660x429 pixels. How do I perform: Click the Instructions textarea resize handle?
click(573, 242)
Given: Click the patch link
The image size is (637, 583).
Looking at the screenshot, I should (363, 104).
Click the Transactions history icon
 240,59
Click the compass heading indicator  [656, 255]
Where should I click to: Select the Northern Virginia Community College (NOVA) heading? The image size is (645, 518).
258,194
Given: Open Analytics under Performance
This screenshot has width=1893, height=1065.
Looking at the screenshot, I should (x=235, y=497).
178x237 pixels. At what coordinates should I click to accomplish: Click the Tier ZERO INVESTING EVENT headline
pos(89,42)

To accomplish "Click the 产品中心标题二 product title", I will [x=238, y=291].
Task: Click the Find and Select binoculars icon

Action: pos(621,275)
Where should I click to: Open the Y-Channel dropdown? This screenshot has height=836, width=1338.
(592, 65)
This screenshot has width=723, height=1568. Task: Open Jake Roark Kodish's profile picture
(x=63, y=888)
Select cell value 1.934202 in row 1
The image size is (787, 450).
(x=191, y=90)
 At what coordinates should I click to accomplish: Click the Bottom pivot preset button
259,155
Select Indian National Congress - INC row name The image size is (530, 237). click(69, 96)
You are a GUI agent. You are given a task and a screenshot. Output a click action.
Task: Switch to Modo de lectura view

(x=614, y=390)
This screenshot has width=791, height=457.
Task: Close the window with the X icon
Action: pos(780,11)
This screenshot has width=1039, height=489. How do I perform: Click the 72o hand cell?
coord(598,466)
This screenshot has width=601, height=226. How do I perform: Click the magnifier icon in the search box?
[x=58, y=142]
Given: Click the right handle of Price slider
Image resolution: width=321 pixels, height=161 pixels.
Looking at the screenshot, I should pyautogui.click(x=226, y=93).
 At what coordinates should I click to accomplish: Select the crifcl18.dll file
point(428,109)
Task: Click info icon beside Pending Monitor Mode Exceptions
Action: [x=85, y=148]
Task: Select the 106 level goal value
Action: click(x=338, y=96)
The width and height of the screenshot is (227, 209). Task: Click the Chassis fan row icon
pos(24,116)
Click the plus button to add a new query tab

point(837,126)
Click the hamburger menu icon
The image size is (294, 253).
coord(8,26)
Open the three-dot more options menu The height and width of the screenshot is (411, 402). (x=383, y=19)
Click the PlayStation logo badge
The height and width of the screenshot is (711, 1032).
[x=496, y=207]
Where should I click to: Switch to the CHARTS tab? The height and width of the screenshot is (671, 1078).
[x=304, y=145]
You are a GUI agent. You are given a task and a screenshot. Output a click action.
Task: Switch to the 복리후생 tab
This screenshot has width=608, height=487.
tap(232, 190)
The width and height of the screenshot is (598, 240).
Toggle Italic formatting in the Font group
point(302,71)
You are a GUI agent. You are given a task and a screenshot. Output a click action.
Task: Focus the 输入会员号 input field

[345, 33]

···

Exercise task – Extract each line of the records above that contains the string "heading", and copy it in full.

Task answer –
Click the compass heading indicator  [656, 255]
Where should I click to: Select the Northern Virginia Community College (NOVA) heading? The image size is (645, 518).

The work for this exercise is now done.